**Exercise task**: Recast everything from "The height and" down to "click(x=591, y=612)" as a two-column CSV with the header instruction,action, with one row per item. Put its text and its answer each in a single quoted field with line breaks replaced by spaces, and leave the pictures out.

====== Exercise inputs

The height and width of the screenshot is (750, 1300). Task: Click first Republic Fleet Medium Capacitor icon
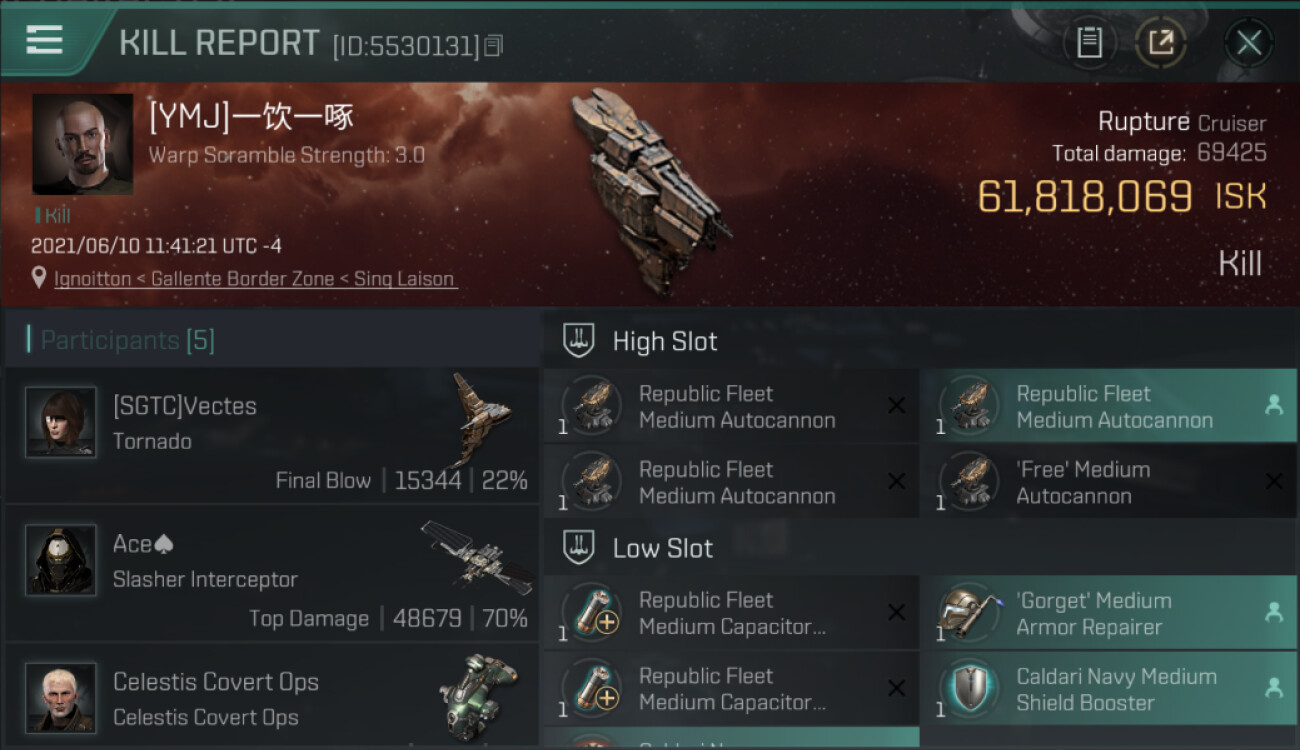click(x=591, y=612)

============
====== Exercise inputs

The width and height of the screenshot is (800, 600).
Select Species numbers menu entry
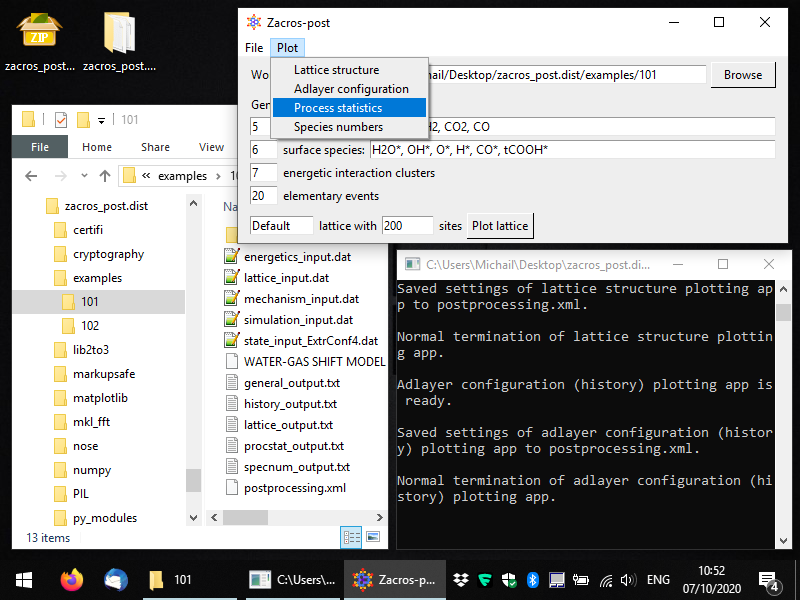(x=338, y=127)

============

**Task result**:
instruction,action
"The height and width of the screenshot is (750, 1300). Task: Click first Republic Fleet Medium Capacitor icon","click(x=591, y=612)"